Quentin I'm so sorry to hear of this, but also thankful that ur ok bud. Could been soo bad, so far (knock on wood lol) I've never seen a rts . I have no idea what it must be like or what could possibly cause it but I hope somebody can figure this out. It's crazy to even think it could happen


----------



## TheNewSlingshotGuy (Oct 11, 2014)

Post a picture of your shooter with the bands you were using and how you hold them, and maybe someone can tell you the cause.

I have adopted a shooting style that makes an RTS impossible to happen! Want to see?


----------



## bigron (Nov 29, 2012)

TheNewSlingshotGuy said:


> Post a picture of your shooter with the bands you were using and how you hold them, and maybe someone can tell you the cause.
> 
> I have adopted a shooting style that makes an RTS impossible to happen! Want to see?

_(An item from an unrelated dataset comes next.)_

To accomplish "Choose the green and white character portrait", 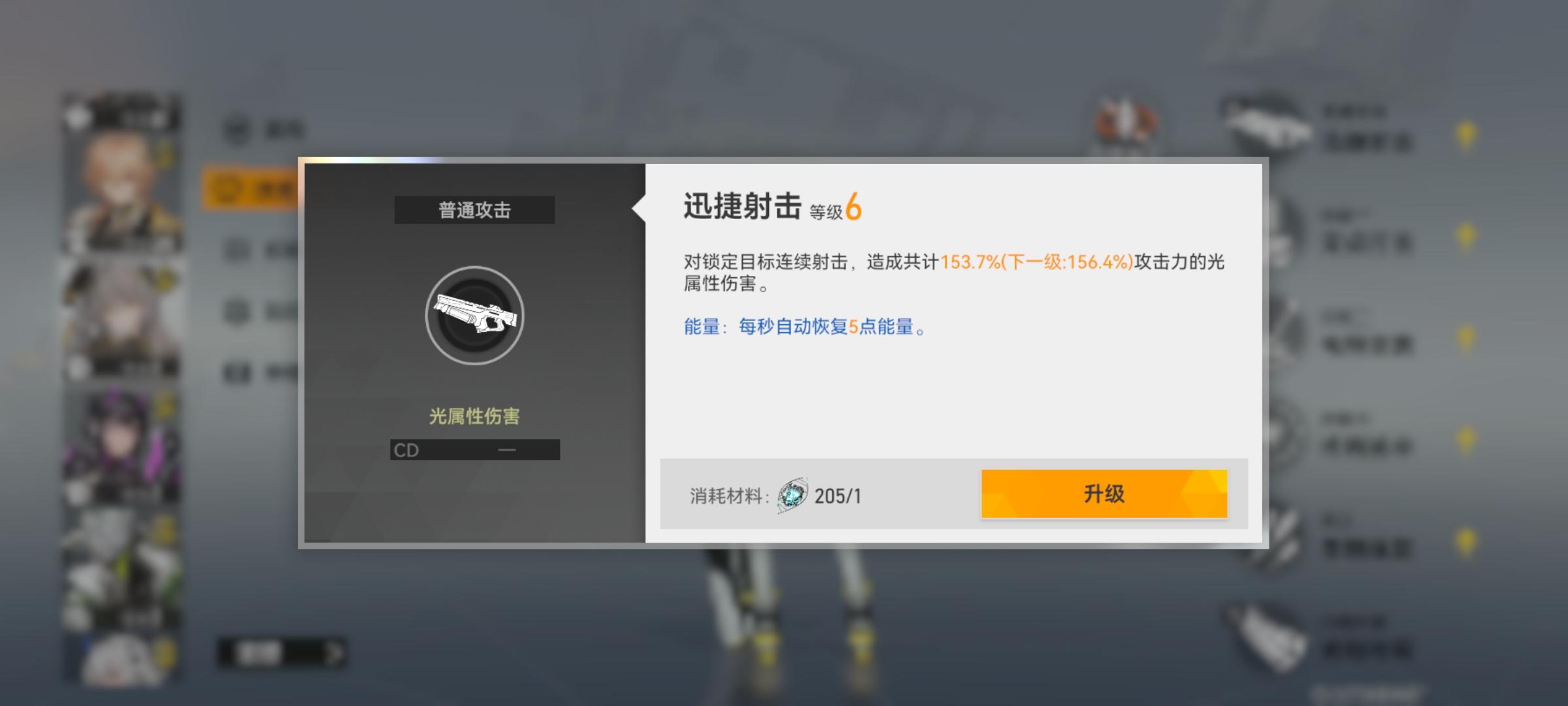I will click(x=122, y=569).
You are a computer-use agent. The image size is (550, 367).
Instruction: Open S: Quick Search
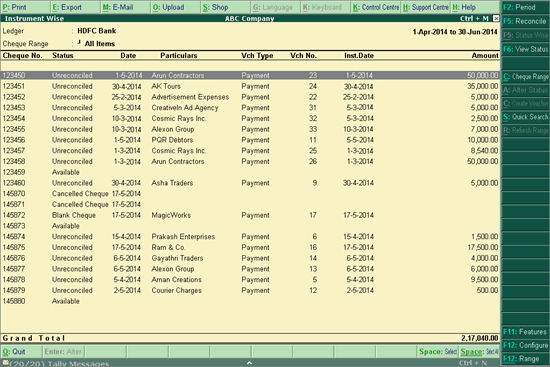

how do you shoot that makes them impossible?as long as you are shooting projectiles with a elastic and a hand held device anything can happen brother never say never :nono:


----------



## M.J (Nov 1, 2010)

I haven't had an RTS for a long time but they're scary enough to really make me remember them!
The main reasons I've had them are using too heavy of ammo for a set of bands. It seems like if the ammo is accelerated too slowly to clear the pouch before it starts coming back then the ammo might get wrapped up in the pouch.
Hope that makes sense.
Also, a soft, floppy pouch with big ammo always sets off RTS alarm bells in my head.


----------



## ChapmanHands (Oct 14, 2013)

Thanks guys, and M.J, I think you nailed it. I never even thought about that but it deff makes sense. I was usuming single cut Wal-Mart green, cut one to three quarter inches. This is what I usually use for marbles and .36 lead.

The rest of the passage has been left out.